(Supplied material Opens)

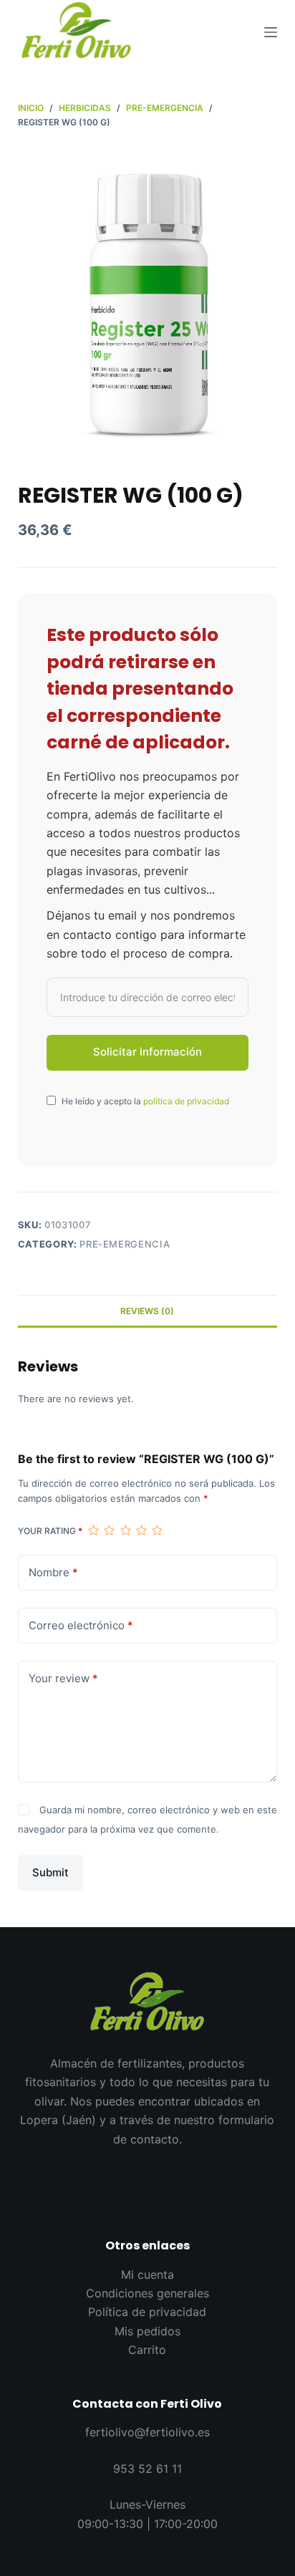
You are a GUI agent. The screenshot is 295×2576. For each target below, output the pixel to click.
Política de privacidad (147, 2312)
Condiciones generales (147, 2293)
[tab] (148, 1310)
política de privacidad (186, 1101)
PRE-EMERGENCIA (124, 1244)
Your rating (50, 1530)
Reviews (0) (147, 1311)
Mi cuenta (147, 2274)
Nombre (53, 1572)
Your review (63, 1678)
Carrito (147, 2350)
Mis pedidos (147, 2331)
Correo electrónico (81, 1625)
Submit (50, 1872)
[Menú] (270, 32)
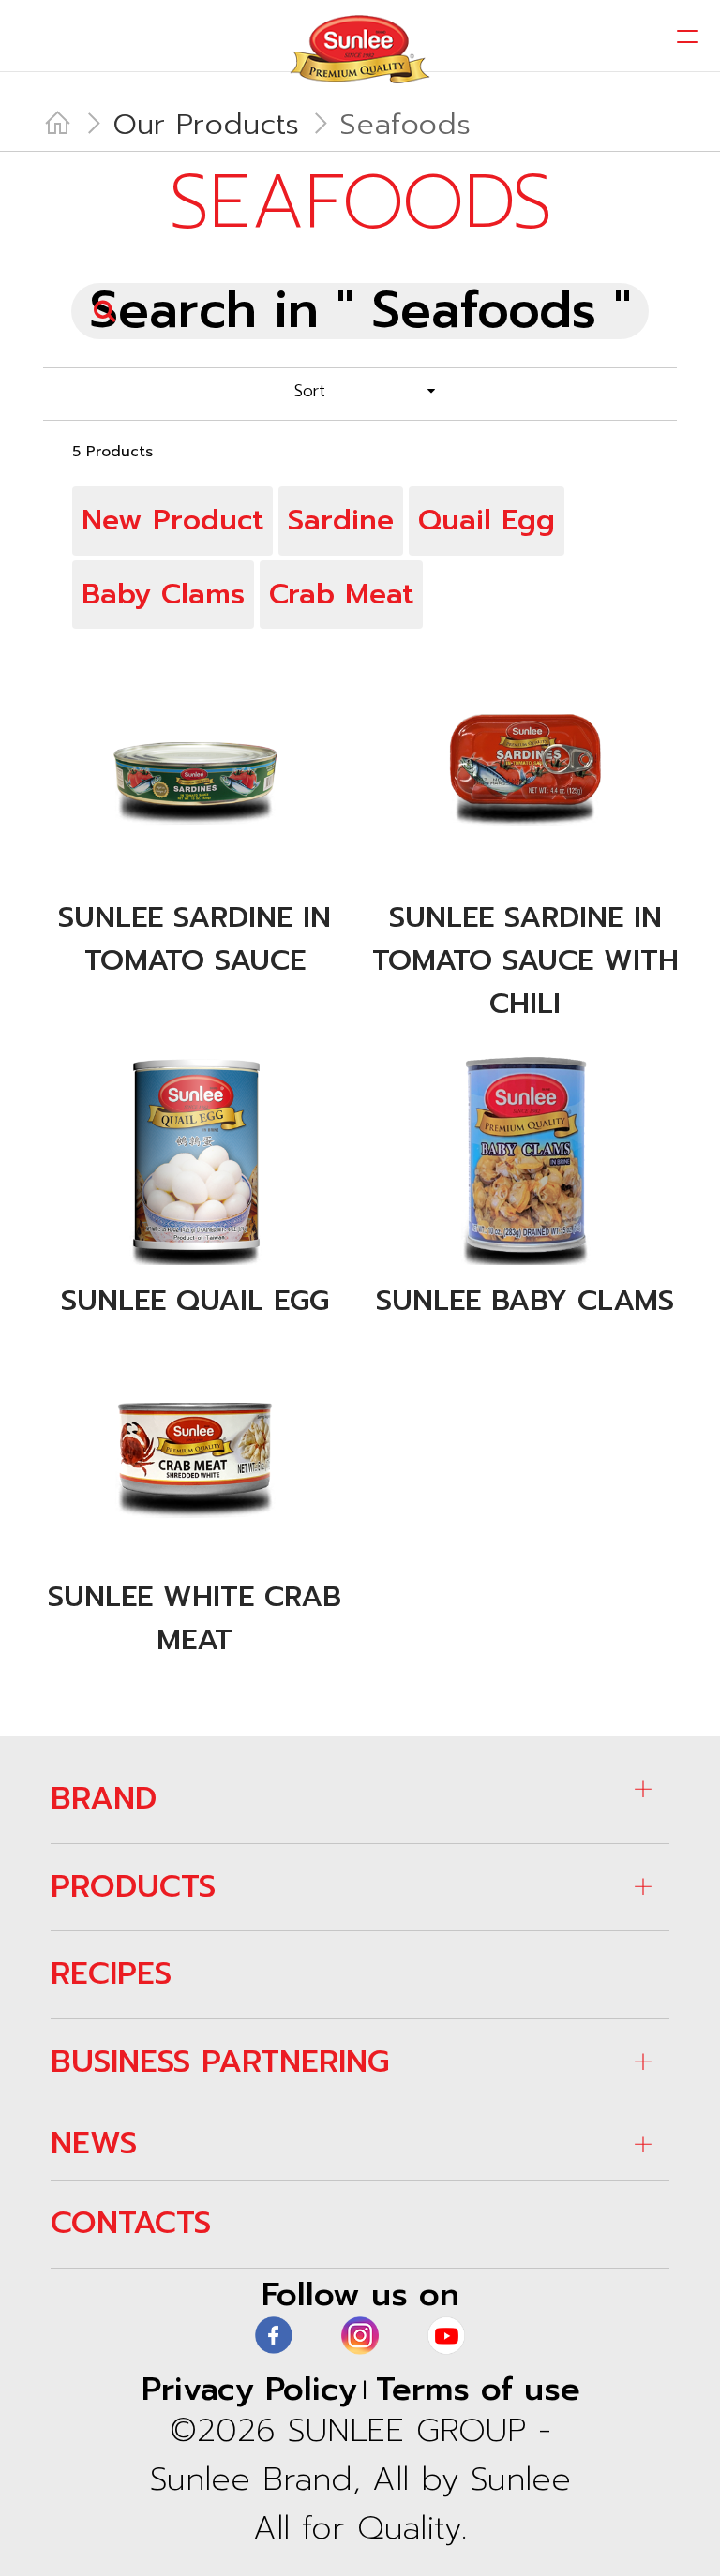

(Supplied material Closes)

### The problem:
All of the data above must be printed exactly, minus its pictures.

### Solution:
You are a GUI agent. The screenshot is 295×2576. For each target below, output the pixel to click.
Política de privacidad (147, 2312)
Condiciones generales (147, 2293)
[tab] (148, 1310)
política de privacidad (186, 1101)
PRE-EMERGENCIA (124, 1244)
Your rating (50, 1530)
Reviews (0) (147, 1311)
Mi cuenta (147, 2274)
Nombre (53, 1572)
Your review (63, 1678)
Carrito (147, 2350)
Mis pedidos (147, 2331)
Correo electrónico (81, 1625)
Submit (50, 1872)
[Menú] (270, 32)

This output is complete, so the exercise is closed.